Formats available: ebook, hardcover, paperback
Genre: Women’s fiction
Length: 436 pages
Publisher: Arrow
Date Released: November 1, 2012
Purchasing Info: Author’s Website, Publisher’s Website, Goodreads, Amazon, Barnes & Noble, Kobo, Book Depository
Despite her privileged upbringing, Daisy Lennox has always longed to make something of her life.
She is drawn to the suffragette movement, but when her father faces ruin they are forced to move to the country and Daisy’s first duty is to her family.
Here she becomes engaged to her childhood friend – a union both families have dreamed of.
But, on the eve of their wedding, war is declared, and Daisy knows her life will never be the same again.
My Review:
The Best of Daughters reminded me strongly of four different works: Upstairs, Downstairs, The Ashford Affair by Lauren Willig, Charles Todd’s Bess Crawford series, and the very long shadow cast by Downton Abbey.
The World War I era has suddenly become very popular, thanks to Downton Abbey, but Upstairs, Downstairs, definitely the precursor for Downton Abbey, was also set in that same period of social upheaval. Great change makes for great drama.

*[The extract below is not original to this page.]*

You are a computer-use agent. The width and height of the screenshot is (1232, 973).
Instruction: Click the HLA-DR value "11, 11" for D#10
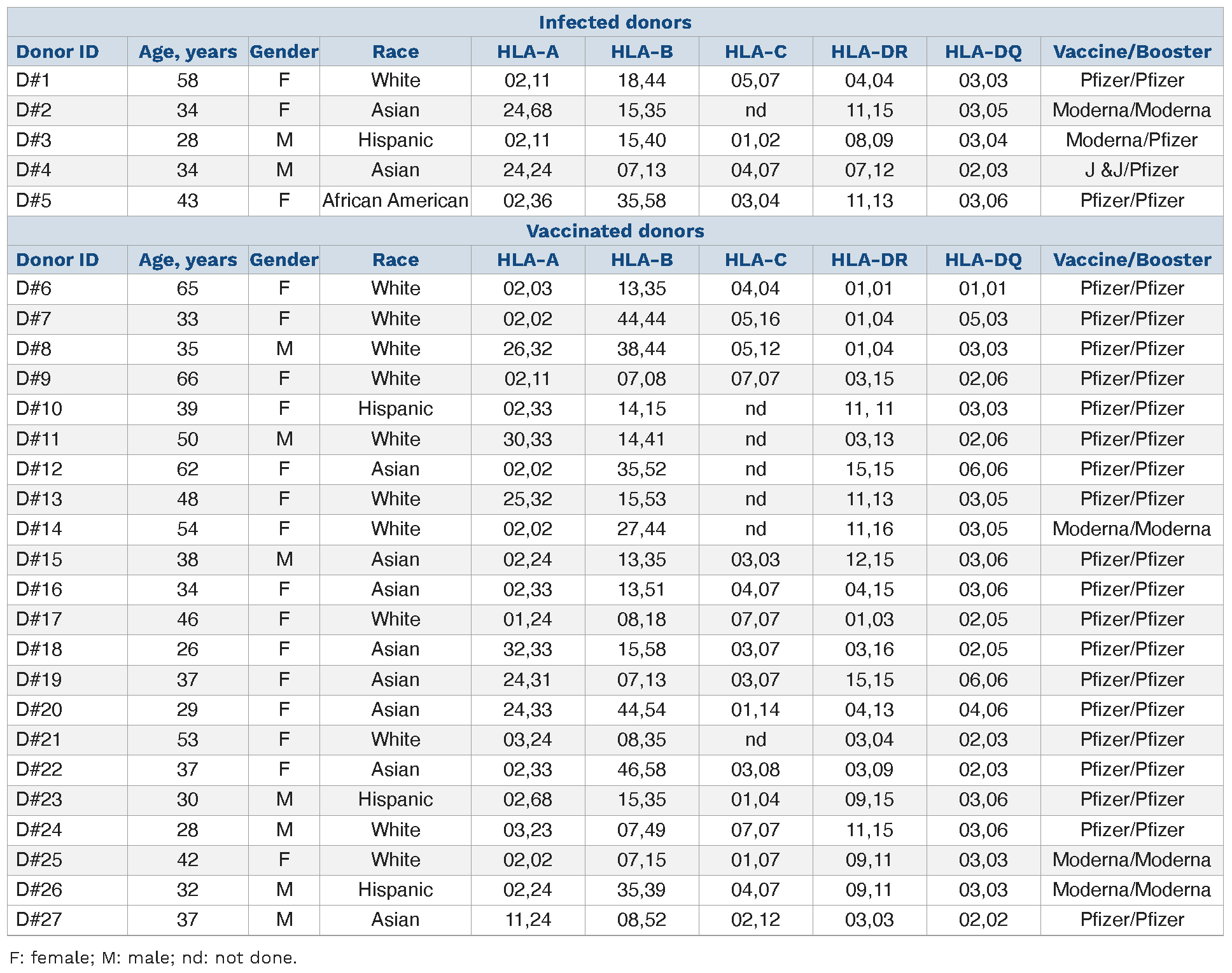pyautogui.click(x=869, y=409)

The Best of Daughters is about the daughter of a businessman. The Lennox family are not members of the nobility. Daisy starts out the story as upper middle-class. Wealthy but not a blue blood. And she wants more than the life planned out for her.
She starts the story in rebellion against the strictures laid out for her by society. Not just by being arrested at a suffragette demonstration, but by forming a friendship with a woman considered of a much lower class than herself.
The bond that Daisy forms with Ruby is one of the foundations of the book. As the title indicates, the story told from the point of view of the women in it, and the relationships between women form the backbone of the book.
And even though Daisy does eventually find a traditional happily ever after, the book is really Daisy’s search for purpose. She only figures out what she wants in a romantic sense after she figures out who she is and what she wants in the other parts of her life.
That the war upset the social applecart and made many more things possible for her and all the women around her made the story much more interesting than any mere search for romantic fulfillment could have been.
Escape Rating B+: We go through this story from Daisy’s perspective, seeing the world as she grows and changes. It’s fortunate that she is not just likeable, but that the character is interesting, intelligent, and adaptable. Most important, she makes mistakes and learns from them.
Her character arc is one that contemporary readers can invest in; she starts as a very young woman who wants to make the world a better place, but has been a bit too sheltered to quite know how. She also desperately needs a purpose to her life. Then she suddenly has more than she bargained for and has to adapt quickly. She does, but finds the weight of managing everyone almost too much to bear.
And then the war. Following Daisy’s career as a nursing assistant was very reminiscent of Charles Todd’s Bess Crawford series (start with A Duty to the Dead), which covers the same period from the perspective of a trained nurse and is definitely worth a read.
Daisy comes back around to the place she started from. But she doesn’t, because she’s not the same. She grows up to realize that love was waiting for her all along, but that it has to meet her on her terms, and not the traditional terms that would have been set when she was a girl. The world has changed and she has changed with it. And anyone who loves her, including her family, has to accept those changes.
It makes for compelling family drama.